§ **WHAT YOU WILL DO**:
Convert the material below into a Markdown table with two columns, Row and Line, giving each nonblank line its own row. Omit blank lines and leave the pictures out.
** Begin **
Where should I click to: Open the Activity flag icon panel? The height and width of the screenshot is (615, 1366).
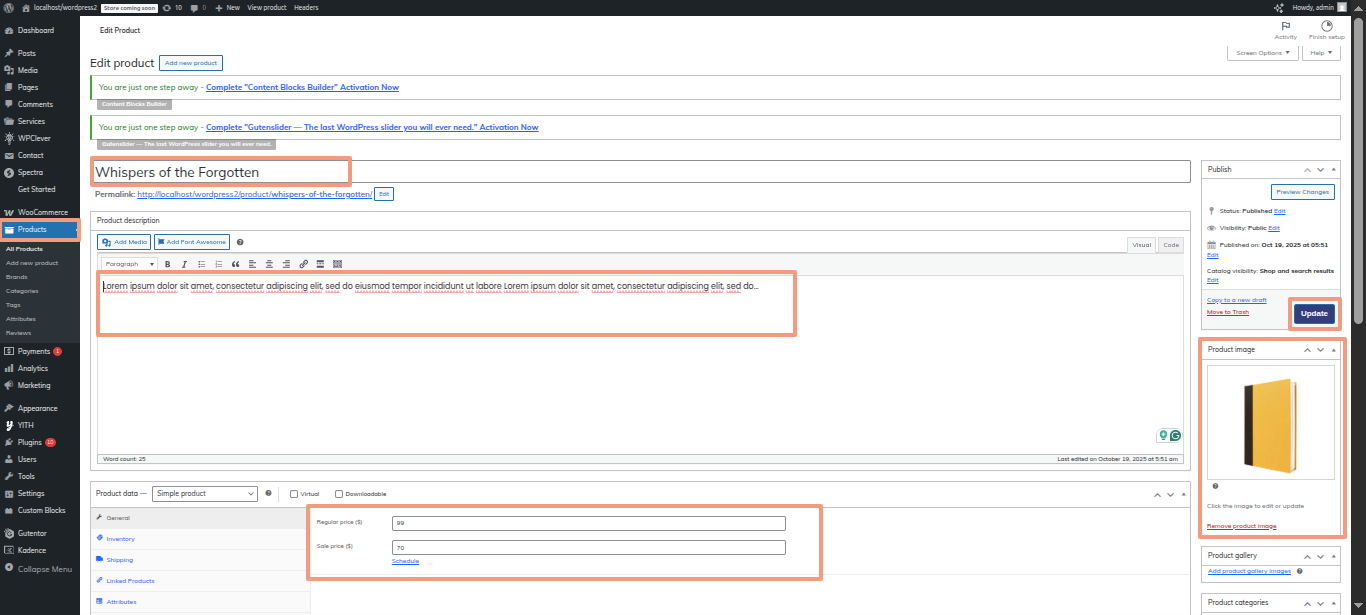click(x=1285, y=27)
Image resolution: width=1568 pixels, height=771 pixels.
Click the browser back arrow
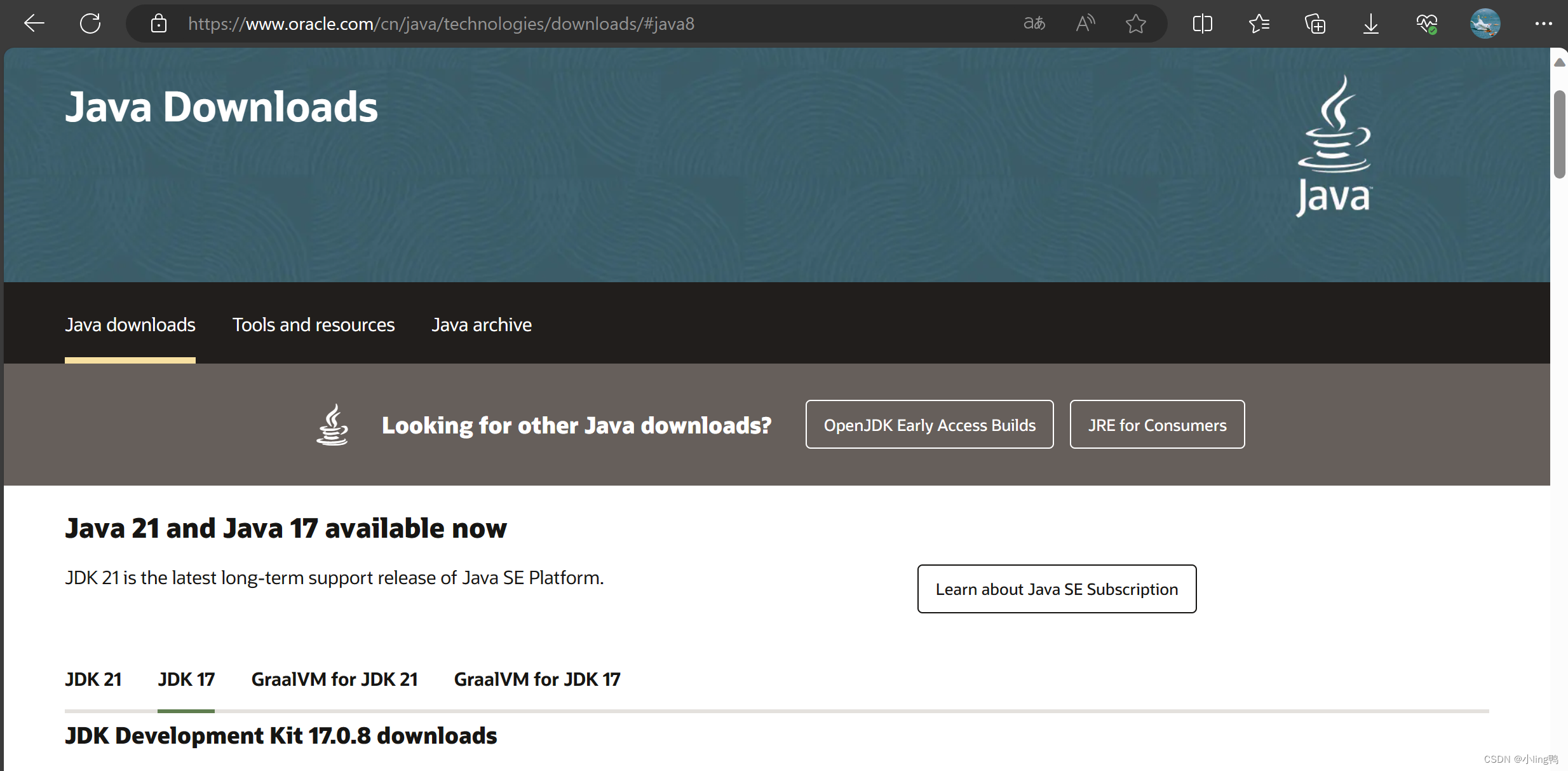point(34,24)
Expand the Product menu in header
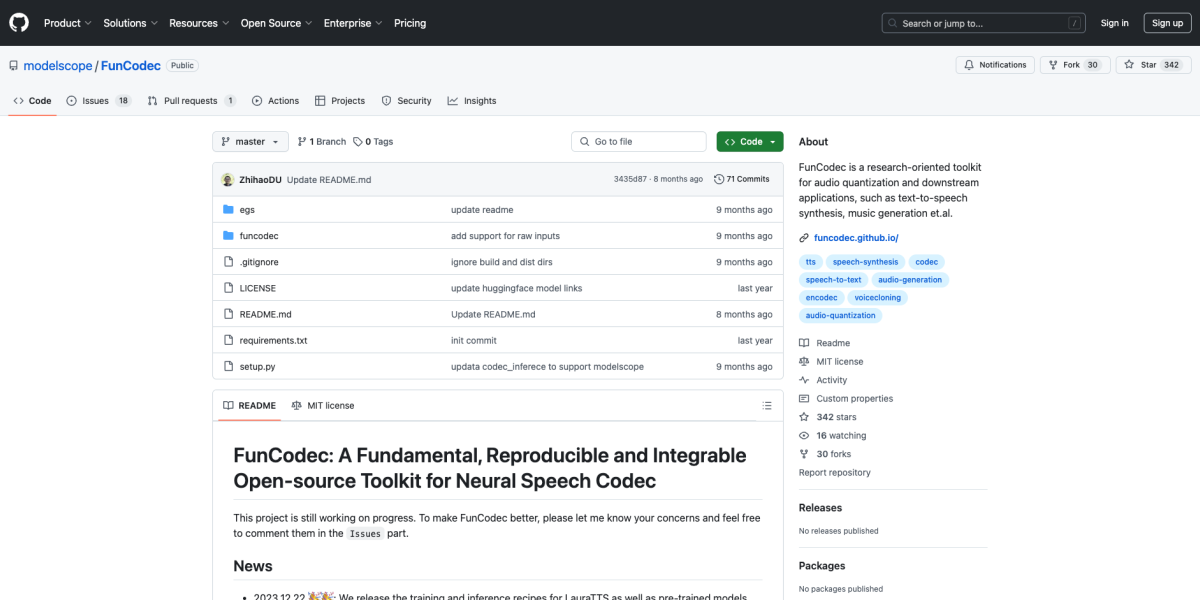Screen dimensions: 1200x600 (x=67, y=23)
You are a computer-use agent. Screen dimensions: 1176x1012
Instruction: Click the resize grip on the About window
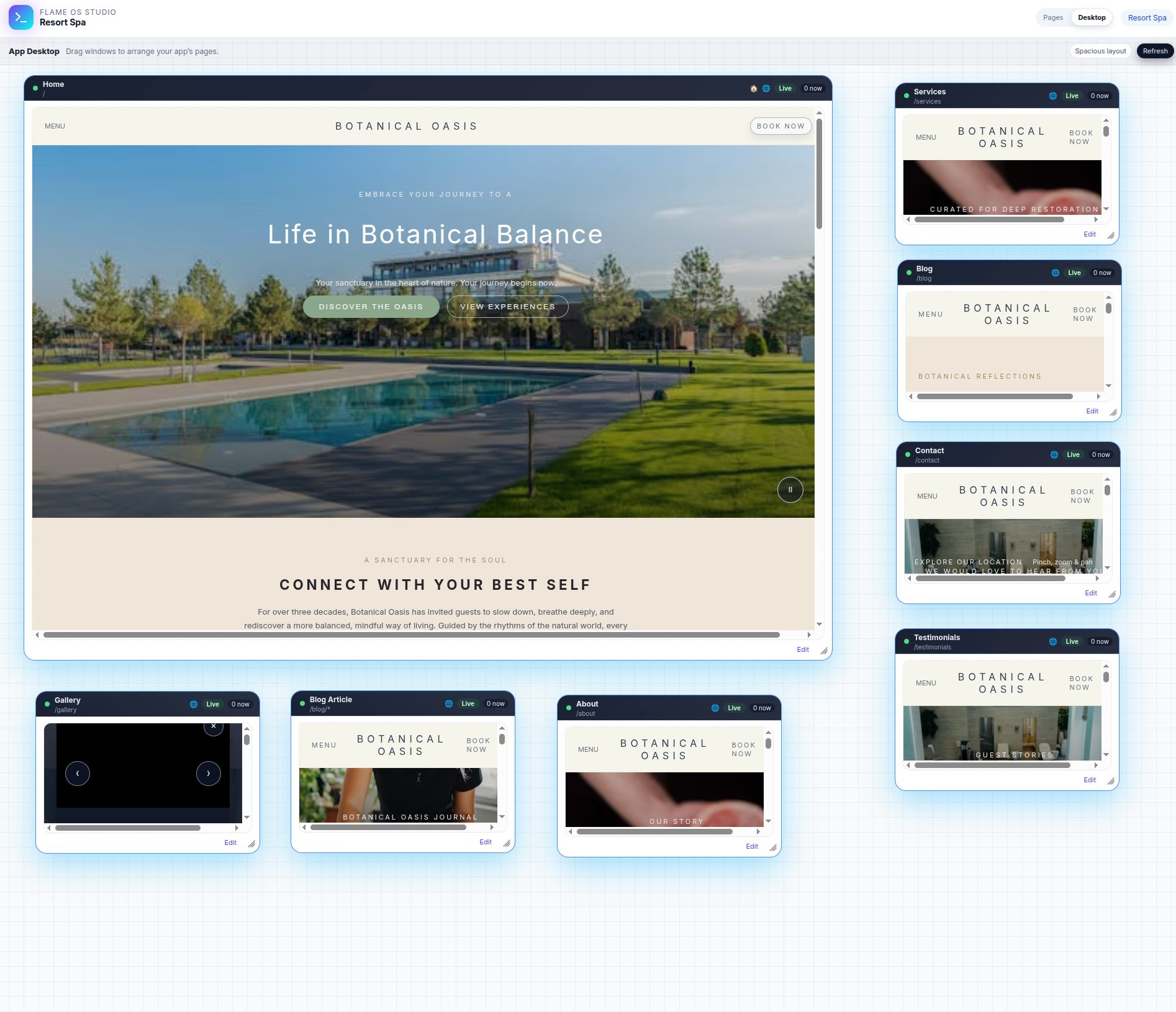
** End **
§ **ANSWER TO THIS EXERCISE**:
| Row | Line |
|---|---|
| 1 | Where should I click to: Open the Activity flag icon panel? The height and width of the screenshot is (615, 1366). |
| 2 | click(x=1285, y=27) |
| 3 | Image resolution: width=1568 pixels, height=771 pixels. |
| 4 | Click the browser back arrow |
| 5 | point(34,24) |
| 6 | Expand the Product menu in header |
| 7 | Screen dimensions: 1200x600 (x=67, y=23) |
| 8 | You are a computer-use agent. Screen dimensions: 1176x1012 |
| 9 | Instruction: Click the resize grip on the About window |